The key word for interpreting the role of conscience in the "new paradigm" is that of "discernment", defined as "a continuous back and forth between reasoning and experience" (TB 124), in which the moral norm, considered as the sedimentation and communitarian sharing of discernments verified in experience, and therefore always "abstract," is interpreted, in the light of the multiple and singular circumstances of the situation, by the conscience. Indeed, the appeal to discernment becomes the tool for elaborating an ethics of intention and of circumstances, which nullifies the primacy of the object in the moral qualification of human acts (VS 78). (…)
Another key concept, which characterises the "new paradigm", is that of the "possible good" (TB 104. 129), which was also used in the post-synodal apostolic exhortation Amoris laetitia (n. 308). This is a highly problematic notion that needs clarification. On the one hand, in fact, it expresses the completely traditional idea that only what is possible can be an obliging good (ad impossibilia nemo tenetur). On the other hand, however, when it is used, as is the case in the Foundational Text (testo base), in reference to alleged conflicts of norms, to affirm that they would only constitute an ideal too difficult to ask for, then, as Angel Rodriguez Luño rightly observed, “ one runs the risk of making the possible good the middle name of evil.”. (…)
It is precisely here that the most critical point of the proposal for the "new paradigm" occurs. In the name of an equivocal personalism and a primacy of conscience, it denies the possibility that absolutes exist in moral life, that is, negative moral norms which, due to their objective intentional content, are incompatible with the good of the person, that is, with the moral and with charity. As the encyclical of Saint John Paul II Veritatis splendor, in n. 78 teaches, such acts are always and in every case excluded, because they are contrary to God's commandments, and they cannot be subjected to a subjective discernment of conscience, which allows them exceptionally as the only "possible good".
Thus we see how what is lost in the so-called "new paradigm" is precisely the mystery of moral action itself, that is, that intimate link between the person and his act, by which the acting subject, through his free choices, not only produces changes in the external world, but also changes himself, in some way generating his own ethical identity. (…)
Going “beyond” the letter of the law?
The Foundational Text proposed by the Pontifical Academy for Life proposes (…) a re-reading of the moral norms taught by the Magisterium in the encyclical Humanae vitae and in the instruction Donum vitae, concerning contraception and medically assisted procreation, on the basis of which the discernment of conscience could lead to going beyond the letter of the prohibition. (…)
As can be seen, we are not dealing here only with an interpretation that shapes the meaning of the moral norm, but with a real questioning of the entirety of sexual morality and the morality of life, which the Catholic Church has taught so far.

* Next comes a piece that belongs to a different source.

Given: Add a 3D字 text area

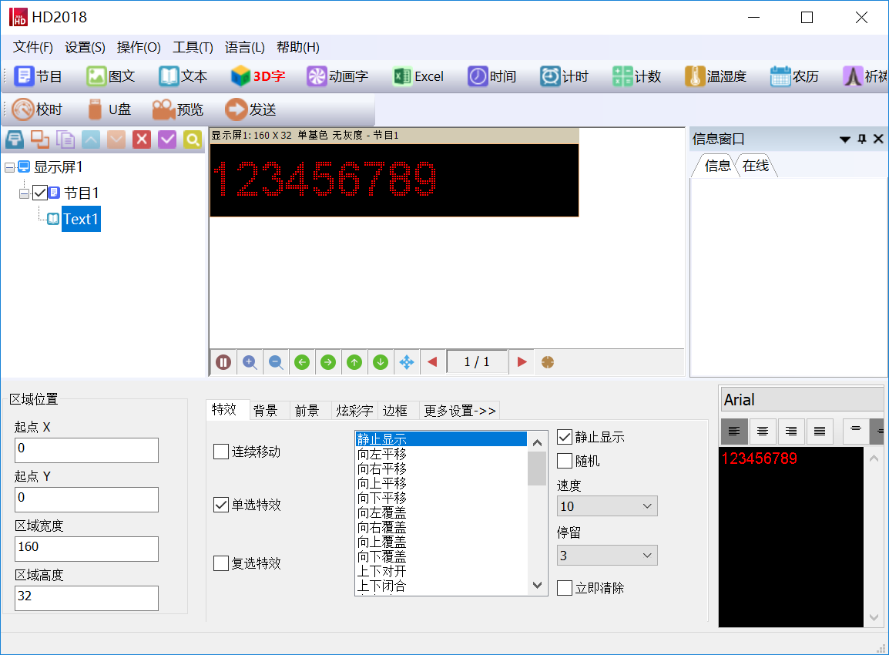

In fact, moral norms are not only expressions of a human legislative will or historical synthesis of culturally marked experiences, but they express the demands of a truth about human love in the divine plan, which sees human sexuality as a call to love in respect of the language of the body, in the gift of self, and in the openness to the further gift of life, which comes from God.
When the moral precepts that protect the self-offering meaning of sexuality and human generation are contradicted, in reality we are not only going beyond the letter of a particular norm, but we are going against the spirit and meaning of the very law that God has written in our heart and revealed to us in the history of salvation.